Helikopter LPR / fot. Tychy24.net

Po zmroku w Tychach nie wyląduje helikopter LPR. Miasto się tłumaczy: „Jesteśmy na etapie szukania miejsca do lądowania”. Wczoraj doszło do sytuacji, która obnażyła lukę w funkcjonowaniu systemu ratownictwa medycznego w Tychach. Wszystkie karetki były w użyciu, dlatego zadysponowano po zmroku załogę Lotniczego Pogotowia Ratunkowego. Jak się okazało liczące ponad 100 tys. mieszkańców Tychy nie mają „gminnego lądowiska” dla helikopterów LPR. Takie lądowiska mają m.in. Wyry, Łaziska Górne, Bieruń, Bojszowy, Wola, Lędziny czy Imielin.

To kuriozalna sytuacja. W niedzielę załogę LPR z Muchowca w Katowicach do Tychów na interwencję przewozili strażacy.

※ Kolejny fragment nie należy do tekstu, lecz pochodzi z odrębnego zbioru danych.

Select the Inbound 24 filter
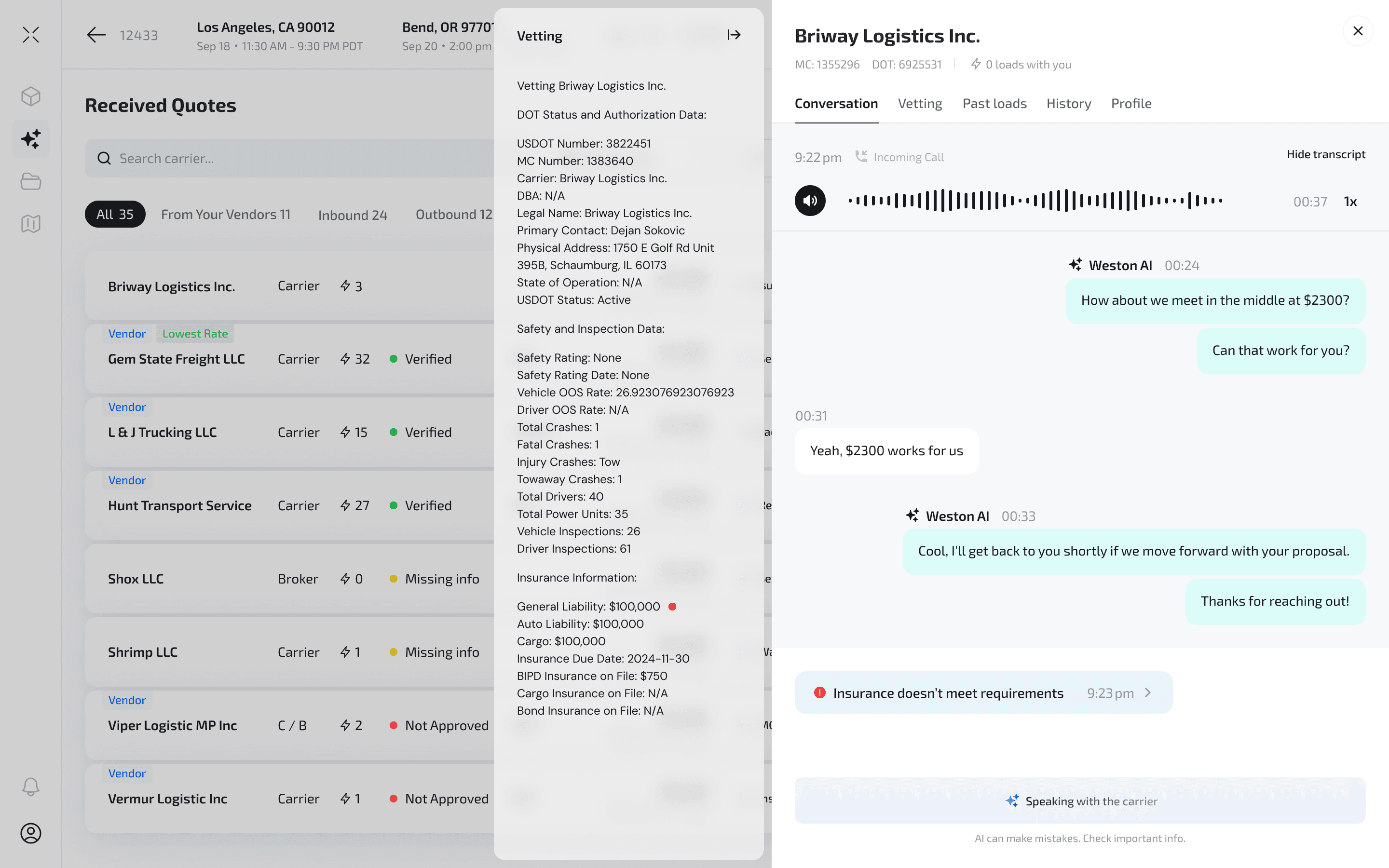 [x=353, y=215]
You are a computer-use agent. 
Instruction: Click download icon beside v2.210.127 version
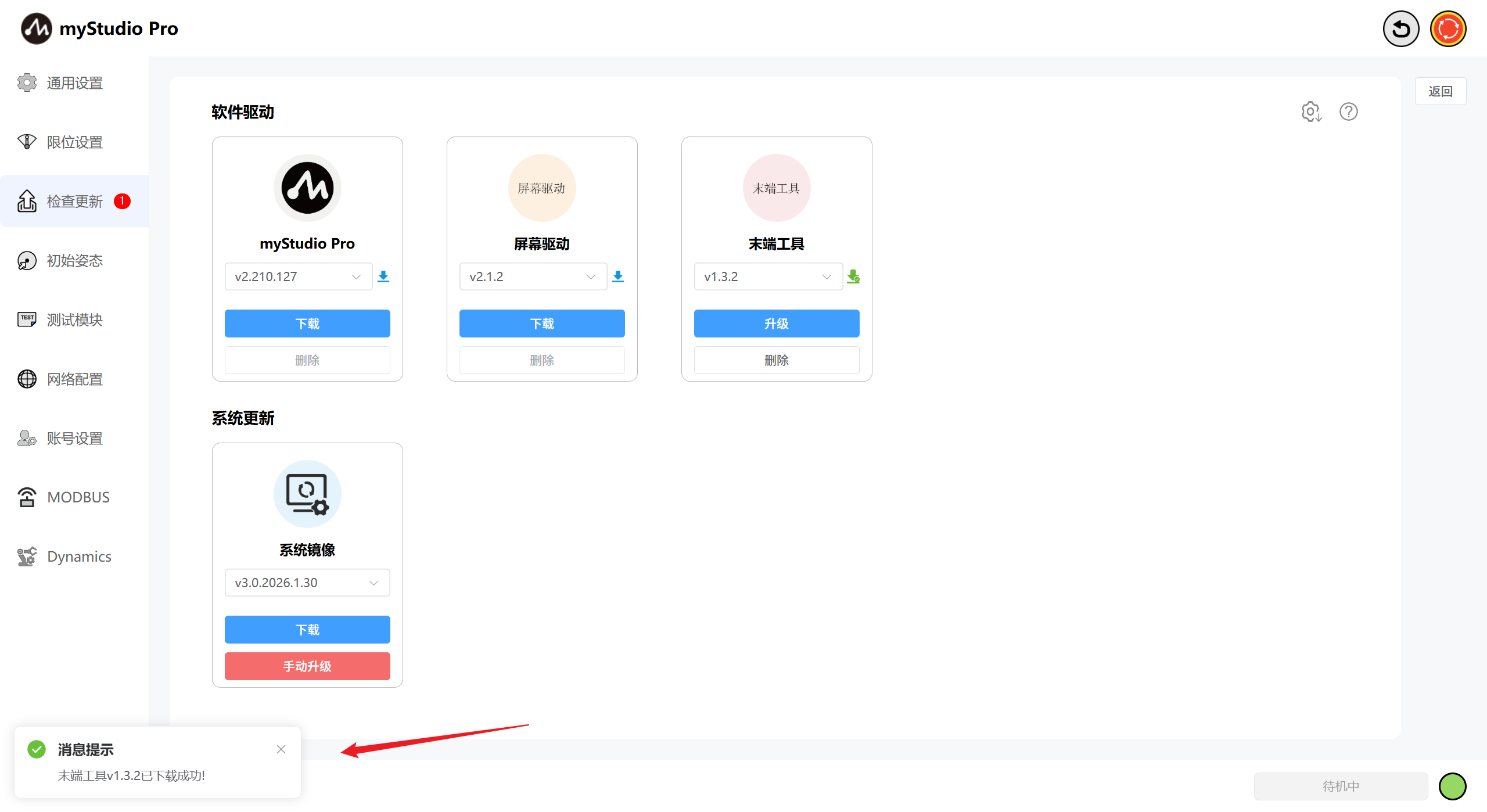pyautogui.click(x=383, y=276)
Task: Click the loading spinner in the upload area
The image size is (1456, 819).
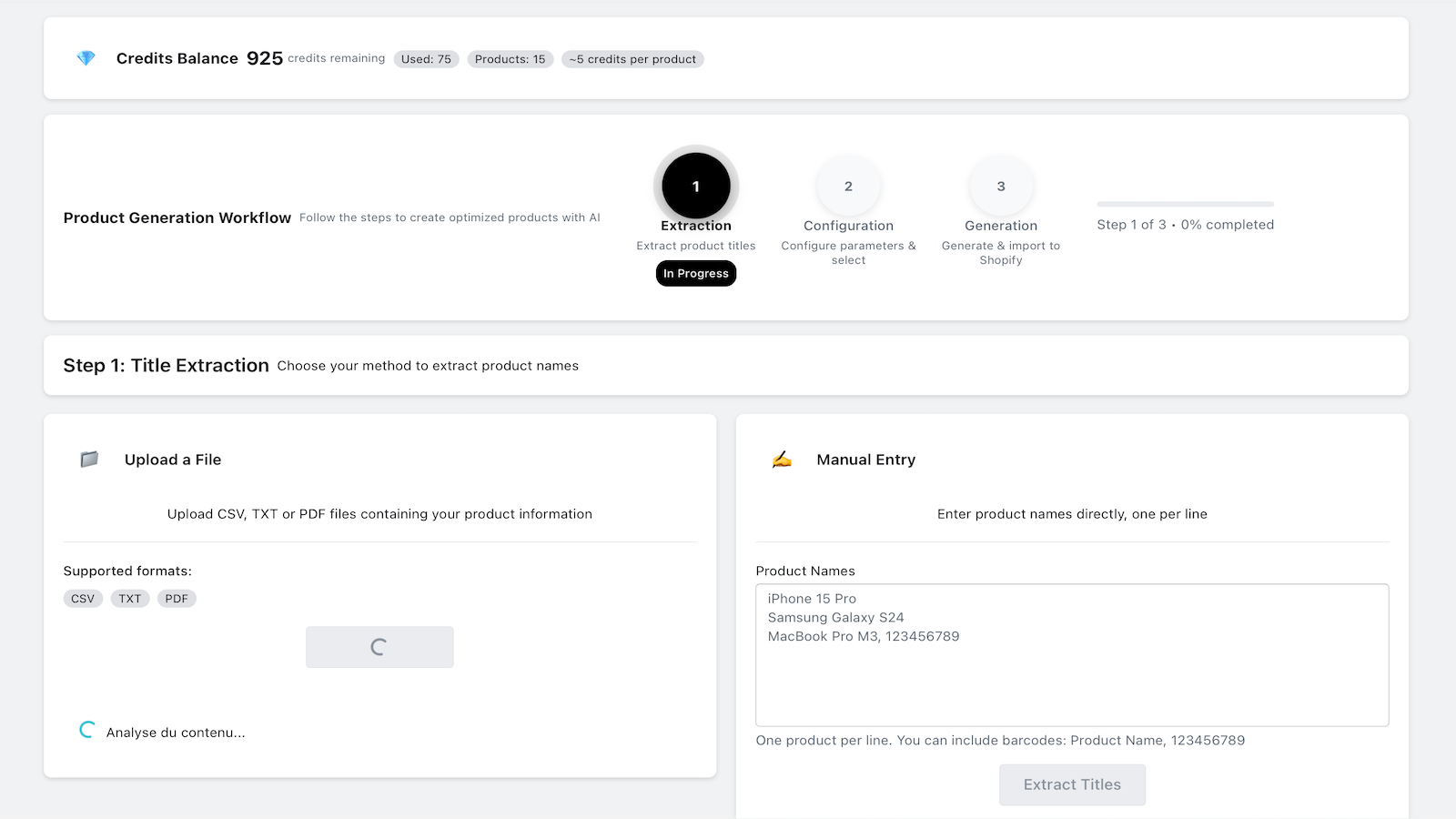Action: pyautogui.click(x=379, y=647)
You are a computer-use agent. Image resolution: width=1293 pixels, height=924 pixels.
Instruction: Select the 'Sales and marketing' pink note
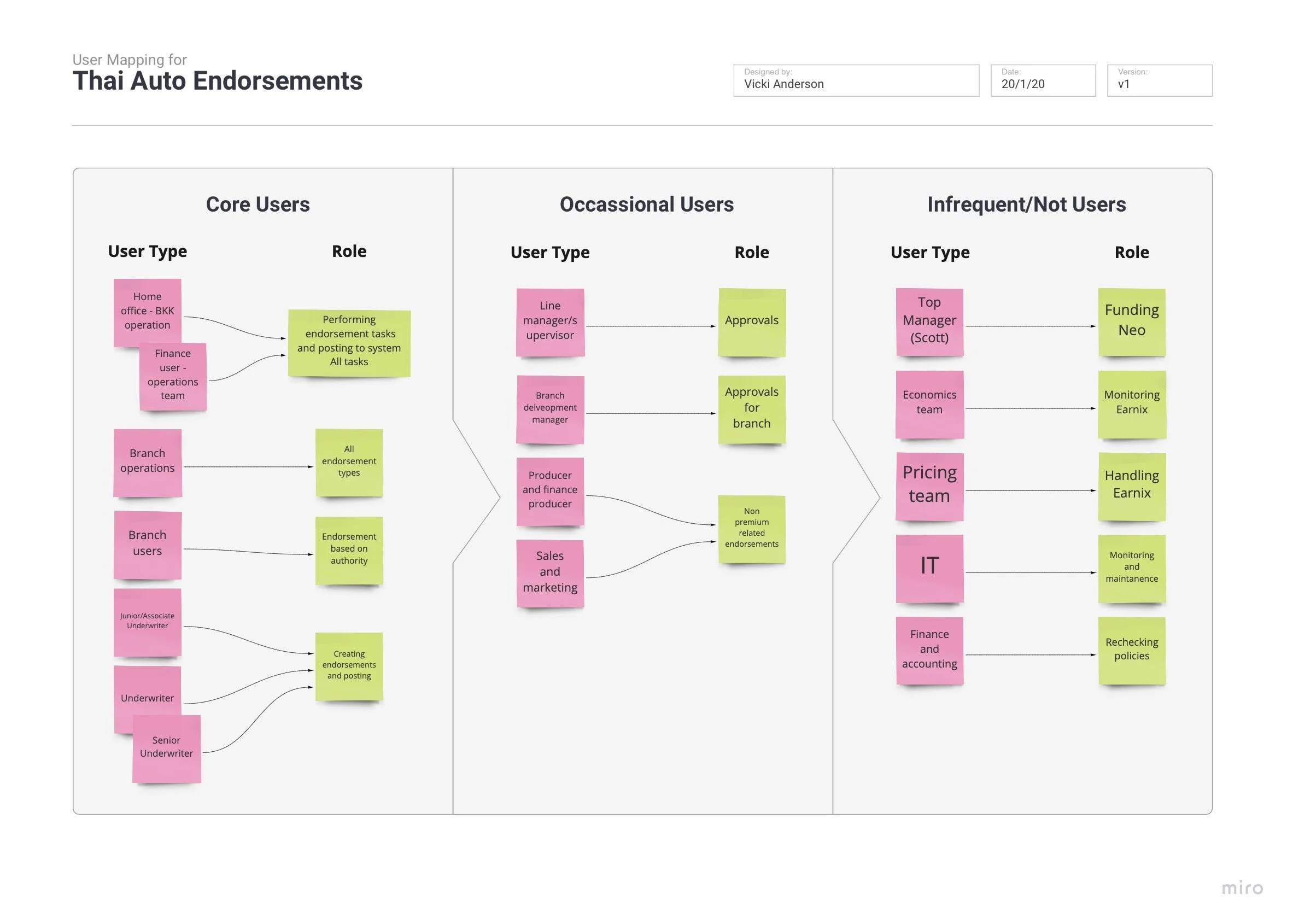tap(549, 572)
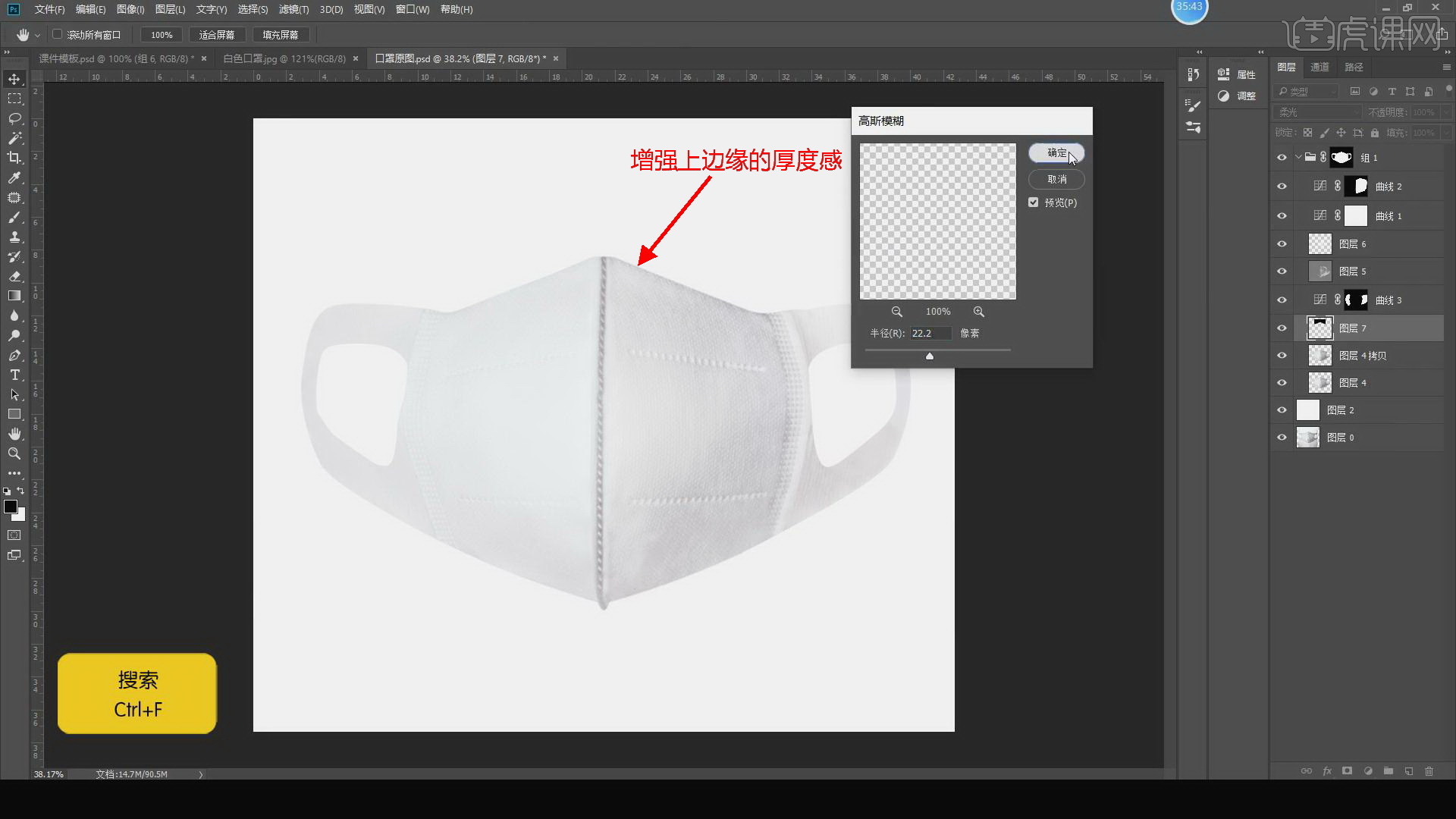Select the Eyedropper tool
Screen dimensions: 1456x819
point(14,177)
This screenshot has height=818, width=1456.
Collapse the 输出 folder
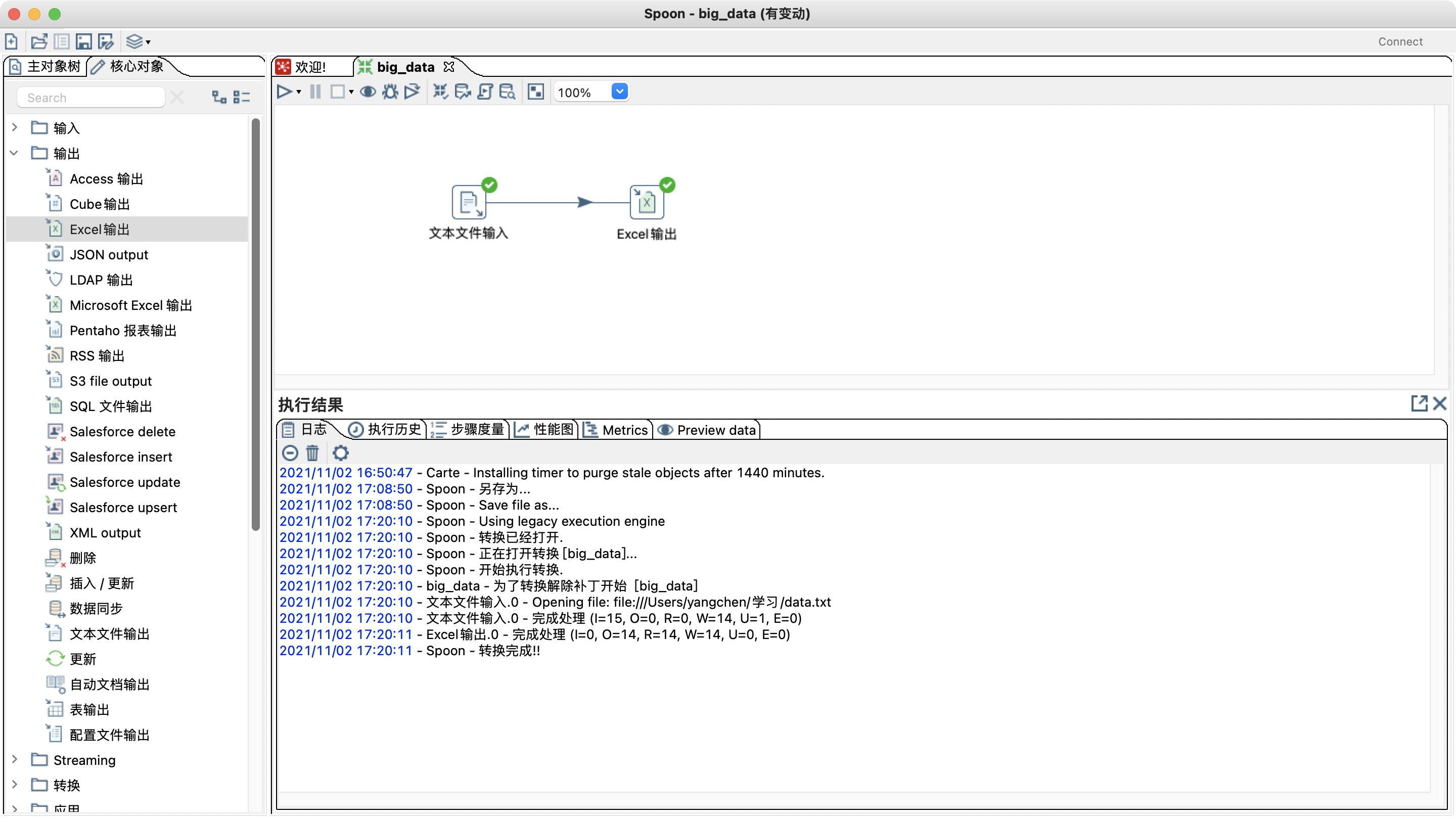point(15,153)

Następnie dziecko (3-letnia dziewczynka, która zakrztusiła się prawdopodobnie klockiem) została zabrana prywatnym samochodem do szpitala w Katowicach-Ligocie.

Na dzień dzisiejszy, po zmroku mieszkańcy Tychów nie mogą liczyć na przylot helikoptera LPR. W mieście nie ma „gminnego lądowiska”.

Reklama

W sprawie zwróciliśmy się do tyskiego magistratu i na razie nie wygląda to dobrze.

„W Tychach od lat funkcjonowało lądowisko dla LPR na Placu pod Żyrafą. Okazuje się, że to miejsce nie przeszło jednak ostatniej certyfikacji LPR , o czym gmina nie została poinformowana” – wyjaśnia Ewa Grudniok, rzecznik tyskiego magistratu. „Jesteśmy na etapie szukania nowego miejsca do lądowania na terenie Tychów, jednak z uwagi na zurbanizowanie i zalesienie miasta oraz coraz większe wymagania dotyczące warunków, jakie musi spełniać lądowisko nie będzie to łatwe” – dodaje.

Do sprawy będziemy jeszcze wracać. Na chwilę obecną tyszanie są w gorszej sytuacji niż mieszkańcy znacznie mniejszych miejscowości dookoła naszego miasta.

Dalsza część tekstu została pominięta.